The environmental group filed a complaint with Commonwealth Court on Wednesday asking the court to require DEP to bring the potentially responsible parties together to remove contaminants including trichloroethylene, or TCE, a carcinogen that was used as a degreaser by the former steel tubing plant, which closed in 1999.
DRN accused DEP of “manifest neglect and dilatory conduct” over at least 17 years by failing to require former owners of the site to remove the contaminants that have spread into the surrounding community, and are suspected by some residents of being linked with many local cases of cancer and other illnesses.
A report by the federal Agency for Toxic Substances and Disease Registry in 2007 found TCE present at up to 780,000 micrograms per liter, thousands of times higher than the Pennsylvania health standard, the complaint says.
In allowing the contamination to linger at the site, DEP has violated several environmental laws including the Clean Streams Law, and is in breach of the Environmental Rights Amendment of the state Constitution, the complaint says.
“The DEP has not prosecuted any enforcement action against any potentially responsible parties for cleanup and/or restoration of the off-site impacted areas near the Bishop Tube site, including the ground and surface waters, nor has DEP performed such cleanup,” the 38-page complaint says.
It asks the court to order DEP to clean up the 14-acre site so that contaminants no longer spread into the neighborhood – either by itself or by arrangement with the former owners, Johnson Matthey and Whittaker Corp. DEP has identified those companies plus Christiana and Marcegaglia Corporations, which owned the site from the 1970s to the 1990s, as “potentially responsible parties.”
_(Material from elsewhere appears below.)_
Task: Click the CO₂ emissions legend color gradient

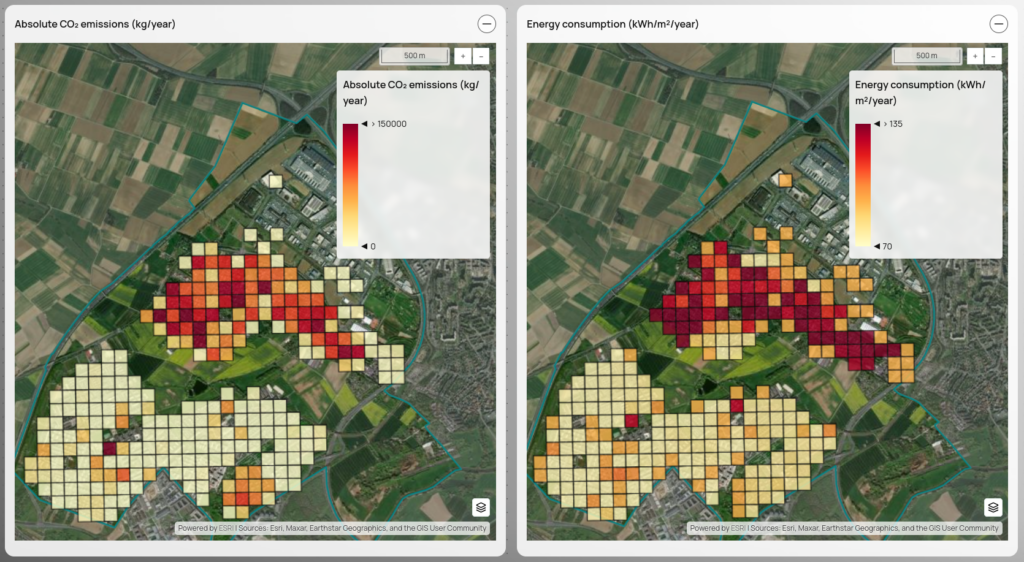Action: [x=350, y=185]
DRN urges the court to order DEP to comply with the stated environmental laws, and to hire an independent contractor to test water, soil and vapor during and after the cleanup to confirm that residents are no longer exposed to the contaminants.
The environmental group continues to lead community opposition to a plan by Constitution Drive Partners (CDP), a developer that owns the site, to do a partial cleanup so that it can build 228 town homes there. DRN argues that the developer’s plan would leave residents and local waterways still exposed to the contaminants. The environmental group says there should be a full cleanup paid for by the former owners, and that the site should be converted to open space.
In August, a Chester County judge threw out a CDP suit that challenged DRN’s right to criticize the redevelopment plan. The judge said the environmental group had free-speech rights to petition state and local government in its efforts to block the plan.
DEP spokesman Neil Shader said the department does not comment on matters in litigation. But the DEP’s web site says that officials visited the site in late September to oversee CDP’s efforts to stop discharge from a pipe into a creek that flows through the site.
The web site says DEP expects to receive a cleanup plan from Johnson Matthey and Whittaker this winter, and will then propose a “remedial response” and hold a public hearing.
“DEP’s responsibility under the Hazardous Sites Cleanup Act is to select a remedy that is protective of human health and the environment and complies with all statutory and regulatory requirements,” the department said.
According to the DEP web site, CDP is “re-evaluating” its development plan. James Sargent, an attorney for CDP, did not return a phone call seeking comment on the DRN complaint and any change to the development plans.